The "elevator pitch" is both respected and reviled, because it forces you to give someone the ten-second, standing-on-one-foot version of the story. But people squirm at it because they feel like they're doing violence to their precious little concept by boiling it down to its bones. My point is twofold:
a) If your story doesn't have good bones to begin with, then there's a good chance it won't survive such a boil-down anyway, and
b) The reason you boil it down is not to do violence to it, but to intrigue other people. I emphasize this because people often feel they are doing their audiences a disservice by "misrepresenting" their work. But you're not — if your work is good and has things in it that will draw the attention of others, then don't worry about them getting bent out of shape if you left out a few details on the way in. I cringed when I heard how the Brothers Schrader had pitched The Yakuza to Warner Brothers as "Bruce Lee meets The Godfather", but it got the project sold.
Sometimes you have to go to someone else to figure out what can be said most succinctly about your work, as when Steven Savage summed up my Flight of the Vajra as "A more responsible version of Tony Stark finds he's got to save the galaxy - and his team consists of a circus acrobat, a futuristic Dali Lama, Jim Gordon, Seven of Nine, and David Bowie." I could not have thought that up in any number of lifetimes.
OK, now disciplinary.
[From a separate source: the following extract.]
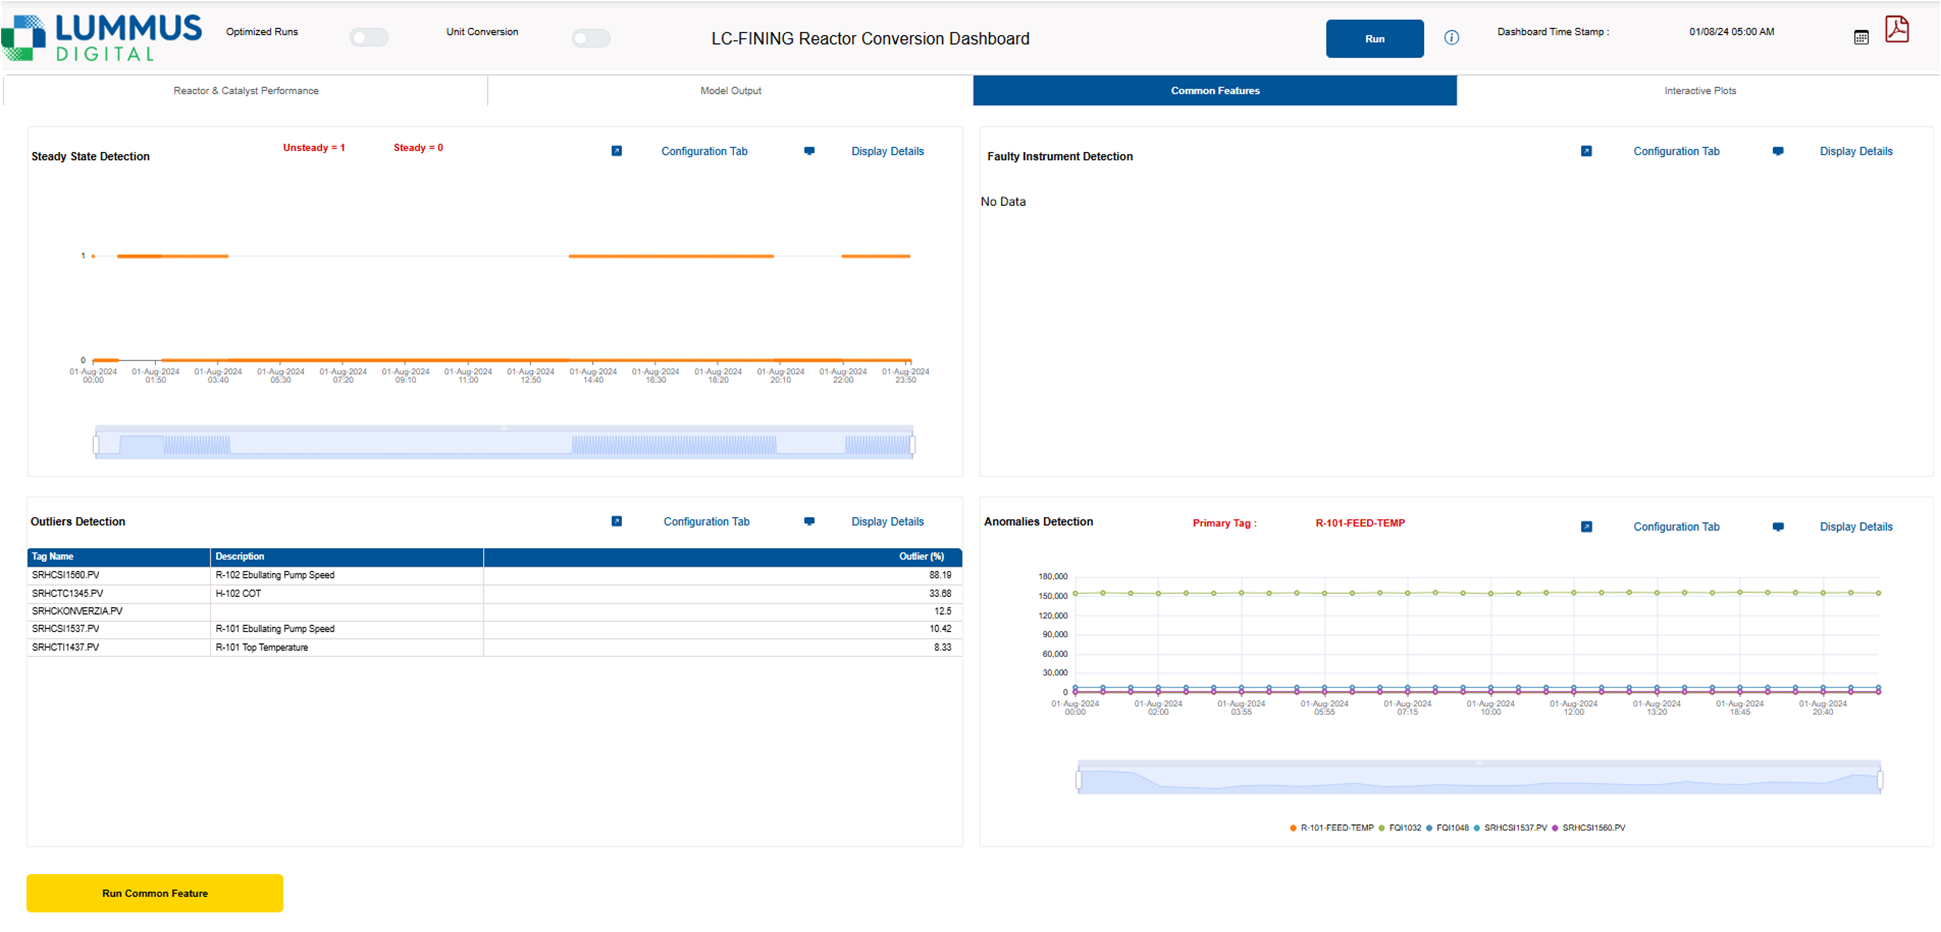Open the calendar date picker icon
Viewport: 1941px width, 932px height.
tap(1861, 37)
By this I mean having some succinct idea of what your story really is, under it all, keeps you from meandering. Or, if you do meander, you know how to get back home. Everything that gets put into a story gets put there for a reason, and if you know the reason like your own name, you never get lost. It also keeps you from confusing length with depth, and complexity with convolution.
I've noticed people often have trouble with the idea of not putting anything in that doesn't really need to be there. The problem is that they fall in love with things — a moment, a beat, an idea, a flashy something — and they want to give it a home. Not a bad impulse, but that's why you write it down somewhere else and then take a good hard look at it. One nice thing about keeping such a goodie bag is that you're never short of things to toss in to liven a story up — and if you've been diligent and saved plenty of those things, you increase the odds of finding the thing that matches the story best and — how's this for irony? — helps you keep it simple.